Pas vraiment rassurant.....
En ce qui concerne l'antisémitisme, Vladimir Poutine s'est déclaré écœuré par ses manifestations, qui devraient, dit-il, être punies avec la plus grande sévérité. Il en exonère pratiquement les Russes, "trop souvent persécutés par les peuples voisins", pour attaquer violemment les Baltes (notamment les Lettons), les Ukrainiens de la révolution orange ou les anciennes républiques musulmanes de l'URSS comme trop complaisants à l'égard des résurgences de ce fléau. Et, pour en montrer l'amplitude et la diffusion, il a cité, les néo-nazis israéliens (sans indiquer que la plupart d'entre eux étaient d'origine russe....)
Il faut noter, a constaté Richard Prasquier, que le terme d'antisémitisme est presque toujours accolé par les Russes, quels qu'ils soient, aux termes de xénophobie et de néo-nazisme. Pour Poutine, la xénophobie contre laquelle il faut lutter est avant tout celle qui s'exprime contre les Russes. Quant au néo-nazisme, il réfère avant tout le souvenir de la "Grande Guerre Patriotique" (le conflit entre l'Union Soviétique et l'Allemagne entre 1941 et 1945) qui a fait vingt millions de morts du côté soviétique et laissé une empreinte indélébile dans la société: les six millions de Juifs exterminés par les nazis ont difficilement le droit dans ce cadre à un traitement mémoriel privilégié. En tout cas la haine du nazisme est consubstantielle à la conception du monde de Vladimir Poutine : les Juifs en sont pour lui aussi des victimes, sauvées d'ailleurs par les victoires de l'Armée Rouge.

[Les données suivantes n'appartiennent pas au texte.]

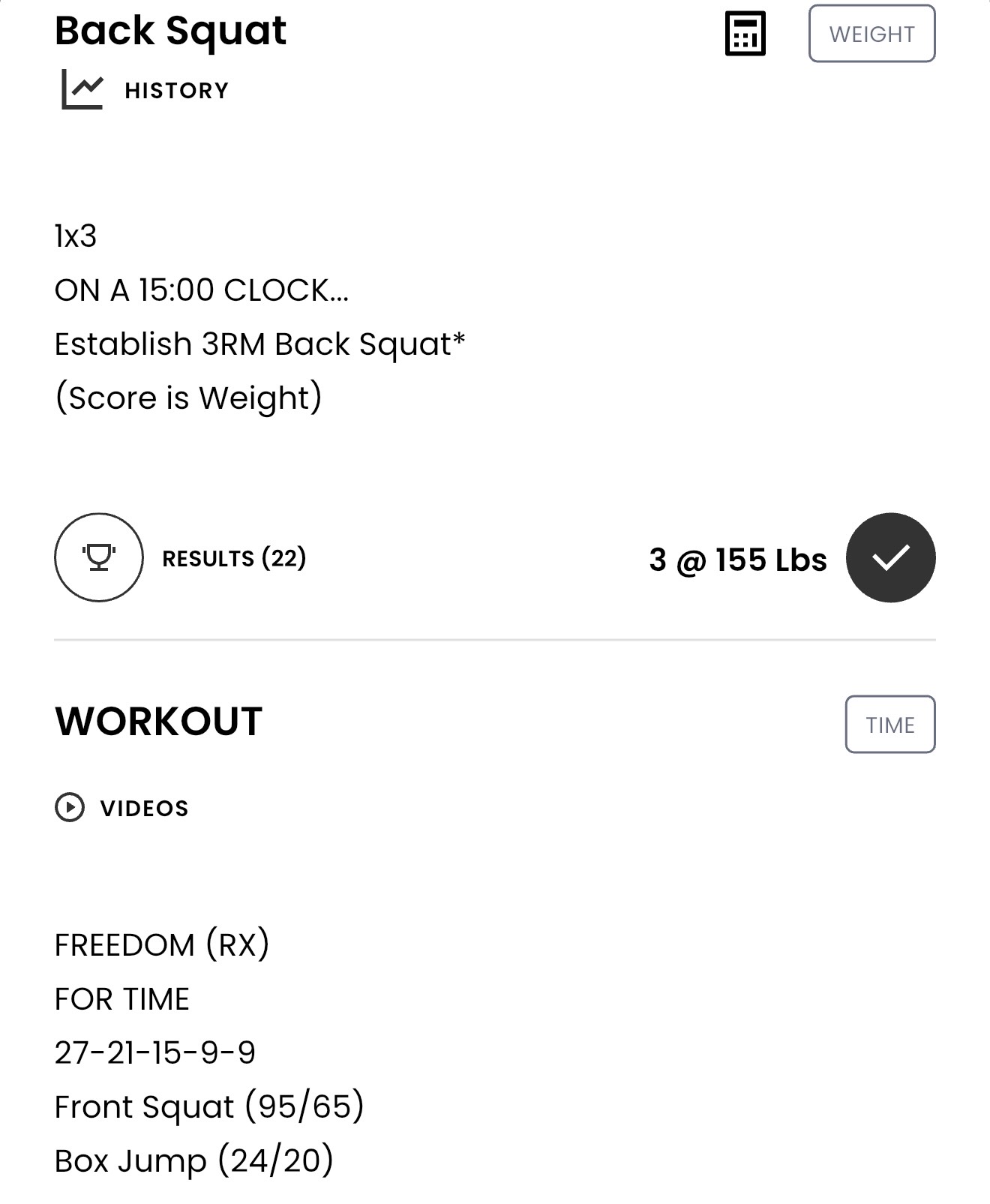This screenshot has width=990, height=1204.
Task: View the RESULTS (22) leaderboard
Action: point(234,558)
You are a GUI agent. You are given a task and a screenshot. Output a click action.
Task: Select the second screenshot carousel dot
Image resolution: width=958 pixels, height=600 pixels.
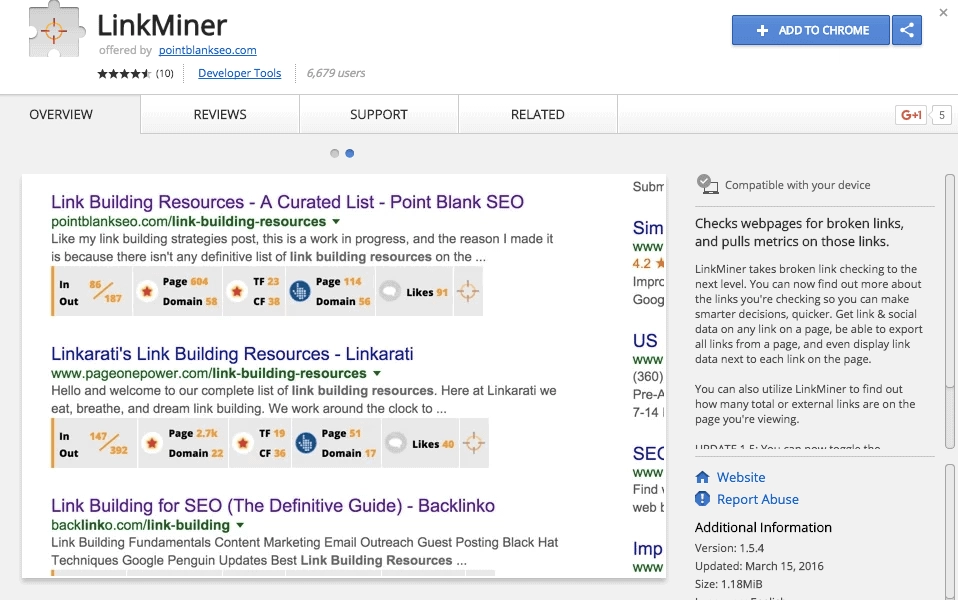[349, 153]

En tout cas, contrairement à certains des interlocuteurs que les responsables du CJE avaient rencontrés les jours précédents, le développement en Russie des groupuscules extrémistes "antisémites, xénophobes et néo-nazis" a été tenu comme négligeable dans le discours présidentiel...
Au total l'impression d'un homme connaissant très bien ses dossiers, impressionnant par son énergie mais aussi par sa dureté. Sa vision du monde se fait au travers d'un prisme unique: la grandeur de la Russie, et pour la faire prévaloir, il utilise sans complexe et sans enrobage les rapports de force comme instrument d'action.
« Manifestement, un interlocuteur coriace », a pu constater Richard Prasquier.